AIM OF THE EXERCISE - Rewrite the stretch of the records from the line containing "Task: Click the Avowed" through the line containing "Action: click(x=1226, y=791)" as a numbered list, omitting blank lines.

THE INPUT -
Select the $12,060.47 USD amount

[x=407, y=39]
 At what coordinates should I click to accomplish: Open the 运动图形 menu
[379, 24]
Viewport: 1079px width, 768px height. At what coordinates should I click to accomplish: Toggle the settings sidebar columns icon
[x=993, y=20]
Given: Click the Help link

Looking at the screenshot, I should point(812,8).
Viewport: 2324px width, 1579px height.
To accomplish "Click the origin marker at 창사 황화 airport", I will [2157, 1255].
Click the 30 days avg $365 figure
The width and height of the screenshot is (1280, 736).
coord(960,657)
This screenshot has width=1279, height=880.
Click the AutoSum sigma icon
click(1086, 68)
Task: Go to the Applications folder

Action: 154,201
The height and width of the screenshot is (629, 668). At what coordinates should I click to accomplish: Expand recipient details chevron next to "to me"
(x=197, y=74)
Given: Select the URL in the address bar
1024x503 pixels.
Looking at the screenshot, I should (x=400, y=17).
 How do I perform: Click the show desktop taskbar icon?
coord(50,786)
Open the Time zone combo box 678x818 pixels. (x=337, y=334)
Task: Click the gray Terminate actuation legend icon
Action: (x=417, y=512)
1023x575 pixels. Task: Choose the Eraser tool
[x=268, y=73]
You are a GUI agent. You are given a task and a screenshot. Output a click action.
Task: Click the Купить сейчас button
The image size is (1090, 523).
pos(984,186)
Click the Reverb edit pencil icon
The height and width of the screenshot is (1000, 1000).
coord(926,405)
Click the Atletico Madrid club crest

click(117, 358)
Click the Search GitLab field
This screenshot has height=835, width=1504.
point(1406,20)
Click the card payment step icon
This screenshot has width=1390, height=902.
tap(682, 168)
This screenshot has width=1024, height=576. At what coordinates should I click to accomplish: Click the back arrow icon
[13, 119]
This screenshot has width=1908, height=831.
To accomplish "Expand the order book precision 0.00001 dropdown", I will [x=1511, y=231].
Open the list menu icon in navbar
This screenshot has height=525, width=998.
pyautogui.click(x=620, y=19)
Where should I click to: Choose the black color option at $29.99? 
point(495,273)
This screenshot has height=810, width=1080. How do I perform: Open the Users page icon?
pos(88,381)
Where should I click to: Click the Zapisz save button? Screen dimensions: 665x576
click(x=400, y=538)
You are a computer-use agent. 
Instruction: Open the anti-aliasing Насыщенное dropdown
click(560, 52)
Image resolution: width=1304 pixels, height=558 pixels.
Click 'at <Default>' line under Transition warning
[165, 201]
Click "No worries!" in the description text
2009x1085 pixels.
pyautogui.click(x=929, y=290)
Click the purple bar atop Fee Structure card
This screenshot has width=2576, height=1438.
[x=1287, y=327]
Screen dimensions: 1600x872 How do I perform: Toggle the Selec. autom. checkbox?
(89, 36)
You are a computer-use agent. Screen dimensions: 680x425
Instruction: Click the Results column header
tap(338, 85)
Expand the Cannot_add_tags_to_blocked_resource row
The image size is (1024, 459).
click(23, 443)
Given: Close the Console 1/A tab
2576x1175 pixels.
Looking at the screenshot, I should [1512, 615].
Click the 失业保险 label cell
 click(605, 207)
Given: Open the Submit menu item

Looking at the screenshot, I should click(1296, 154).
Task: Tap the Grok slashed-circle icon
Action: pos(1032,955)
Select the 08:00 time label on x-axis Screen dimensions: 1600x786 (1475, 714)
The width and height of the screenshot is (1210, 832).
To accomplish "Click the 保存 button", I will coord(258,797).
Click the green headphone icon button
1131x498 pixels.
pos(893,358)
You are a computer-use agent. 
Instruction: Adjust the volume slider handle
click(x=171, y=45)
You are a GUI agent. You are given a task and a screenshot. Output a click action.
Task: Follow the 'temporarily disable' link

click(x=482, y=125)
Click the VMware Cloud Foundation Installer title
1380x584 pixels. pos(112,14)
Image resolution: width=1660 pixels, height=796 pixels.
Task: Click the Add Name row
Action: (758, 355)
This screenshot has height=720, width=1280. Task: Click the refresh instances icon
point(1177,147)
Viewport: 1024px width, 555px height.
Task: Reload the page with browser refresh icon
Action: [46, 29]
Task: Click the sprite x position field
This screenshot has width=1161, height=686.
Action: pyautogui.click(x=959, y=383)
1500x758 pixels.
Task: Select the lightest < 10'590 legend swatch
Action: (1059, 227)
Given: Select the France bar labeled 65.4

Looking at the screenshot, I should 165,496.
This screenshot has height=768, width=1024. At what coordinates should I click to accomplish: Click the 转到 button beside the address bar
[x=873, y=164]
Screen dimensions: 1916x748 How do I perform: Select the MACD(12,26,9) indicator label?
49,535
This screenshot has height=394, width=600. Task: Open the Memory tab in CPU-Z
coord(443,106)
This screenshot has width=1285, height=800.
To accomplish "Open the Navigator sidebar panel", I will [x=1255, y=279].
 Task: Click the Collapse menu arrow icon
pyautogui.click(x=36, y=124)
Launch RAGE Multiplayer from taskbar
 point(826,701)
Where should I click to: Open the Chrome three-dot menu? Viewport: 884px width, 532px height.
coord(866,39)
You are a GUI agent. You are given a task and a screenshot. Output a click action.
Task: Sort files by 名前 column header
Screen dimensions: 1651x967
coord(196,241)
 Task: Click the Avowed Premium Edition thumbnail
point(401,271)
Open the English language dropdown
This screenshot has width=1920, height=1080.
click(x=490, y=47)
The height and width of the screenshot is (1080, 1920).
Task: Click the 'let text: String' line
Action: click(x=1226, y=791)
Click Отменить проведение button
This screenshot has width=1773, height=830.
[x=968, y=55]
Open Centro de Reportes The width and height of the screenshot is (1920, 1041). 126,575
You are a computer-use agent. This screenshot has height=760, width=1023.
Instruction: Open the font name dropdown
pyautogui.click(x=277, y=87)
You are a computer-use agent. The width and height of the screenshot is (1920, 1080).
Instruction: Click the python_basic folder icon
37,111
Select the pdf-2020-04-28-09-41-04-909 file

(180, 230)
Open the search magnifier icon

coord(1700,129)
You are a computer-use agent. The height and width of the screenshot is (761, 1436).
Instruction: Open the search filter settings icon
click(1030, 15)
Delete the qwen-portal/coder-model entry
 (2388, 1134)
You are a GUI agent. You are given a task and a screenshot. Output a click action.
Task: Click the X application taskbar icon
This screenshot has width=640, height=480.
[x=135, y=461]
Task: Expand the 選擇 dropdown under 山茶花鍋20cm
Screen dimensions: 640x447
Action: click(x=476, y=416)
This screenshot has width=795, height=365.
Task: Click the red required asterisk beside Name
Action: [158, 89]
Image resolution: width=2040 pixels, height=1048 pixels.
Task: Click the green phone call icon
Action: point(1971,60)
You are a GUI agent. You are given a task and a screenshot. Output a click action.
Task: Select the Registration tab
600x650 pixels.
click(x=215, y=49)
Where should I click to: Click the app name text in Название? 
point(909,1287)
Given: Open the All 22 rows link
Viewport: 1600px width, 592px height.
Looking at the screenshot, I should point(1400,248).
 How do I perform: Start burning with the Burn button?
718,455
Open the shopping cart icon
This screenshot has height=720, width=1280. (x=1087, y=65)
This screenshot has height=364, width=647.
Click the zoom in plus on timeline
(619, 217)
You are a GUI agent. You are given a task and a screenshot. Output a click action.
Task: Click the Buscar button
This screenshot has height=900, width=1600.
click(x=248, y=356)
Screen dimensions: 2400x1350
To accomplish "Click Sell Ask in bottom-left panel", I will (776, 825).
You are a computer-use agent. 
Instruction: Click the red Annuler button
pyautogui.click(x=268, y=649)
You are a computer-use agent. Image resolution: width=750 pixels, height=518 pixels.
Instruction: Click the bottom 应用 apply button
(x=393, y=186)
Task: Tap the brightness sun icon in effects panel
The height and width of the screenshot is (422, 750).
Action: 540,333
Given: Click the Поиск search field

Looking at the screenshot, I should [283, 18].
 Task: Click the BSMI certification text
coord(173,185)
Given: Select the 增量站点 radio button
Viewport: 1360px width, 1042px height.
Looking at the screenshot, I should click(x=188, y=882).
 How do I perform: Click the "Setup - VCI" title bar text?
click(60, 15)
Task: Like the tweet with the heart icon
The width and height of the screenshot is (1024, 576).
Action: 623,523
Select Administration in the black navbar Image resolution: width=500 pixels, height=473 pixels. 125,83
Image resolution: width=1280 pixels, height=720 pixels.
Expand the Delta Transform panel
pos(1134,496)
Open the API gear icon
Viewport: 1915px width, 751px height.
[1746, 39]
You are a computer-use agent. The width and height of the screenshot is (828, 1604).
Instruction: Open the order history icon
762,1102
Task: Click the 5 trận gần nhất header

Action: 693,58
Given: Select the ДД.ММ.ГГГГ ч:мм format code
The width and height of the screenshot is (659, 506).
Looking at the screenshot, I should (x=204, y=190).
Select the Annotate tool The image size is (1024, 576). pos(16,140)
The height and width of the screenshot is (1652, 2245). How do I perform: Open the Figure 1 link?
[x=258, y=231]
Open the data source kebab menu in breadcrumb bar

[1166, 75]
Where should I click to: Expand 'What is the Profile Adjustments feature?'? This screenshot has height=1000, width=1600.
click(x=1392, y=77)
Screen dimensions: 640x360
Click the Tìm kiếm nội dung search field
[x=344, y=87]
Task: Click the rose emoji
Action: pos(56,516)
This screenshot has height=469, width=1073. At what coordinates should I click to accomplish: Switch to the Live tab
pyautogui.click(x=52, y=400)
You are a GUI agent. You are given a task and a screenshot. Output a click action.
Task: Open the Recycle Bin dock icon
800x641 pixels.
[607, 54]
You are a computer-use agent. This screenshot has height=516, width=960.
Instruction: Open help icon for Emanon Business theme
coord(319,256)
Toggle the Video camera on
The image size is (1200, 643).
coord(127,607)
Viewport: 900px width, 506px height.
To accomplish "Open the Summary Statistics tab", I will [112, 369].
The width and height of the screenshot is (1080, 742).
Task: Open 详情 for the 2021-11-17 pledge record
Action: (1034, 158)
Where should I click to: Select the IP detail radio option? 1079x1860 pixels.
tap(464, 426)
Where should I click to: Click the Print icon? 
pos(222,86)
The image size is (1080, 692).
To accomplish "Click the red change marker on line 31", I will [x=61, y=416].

TASK OUTPUT -
1.  Task: Click the Avowed Premium Edition thumbnail
2. point(401,271)
3. Open the English language dropdown
4. This screenshot has width=1920, height=1080.
5. click(x=490, y=47)
6. The height and width of the screenshot is (1080, 1920).
7. Task: Click the 'let text: String' line
8. Action: click(x=1226, y=791)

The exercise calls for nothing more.